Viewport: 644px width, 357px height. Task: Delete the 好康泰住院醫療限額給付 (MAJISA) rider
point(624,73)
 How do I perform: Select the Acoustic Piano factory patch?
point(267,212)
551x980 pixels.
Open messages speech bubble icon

....

● **What you need to do**:
Every word in the records must appear in your copy exactly as it does above.

● **Written response**:
Viewport: 644px width, 357px height. Task: Delete the 好康泰住院醫療限額給付 (MAJISA) rider
point(624,73)
 How do I perform: Select the Acoustic Piano factory patch?
point(267,212)
551x980 pixels.
Open messages speech bubble icon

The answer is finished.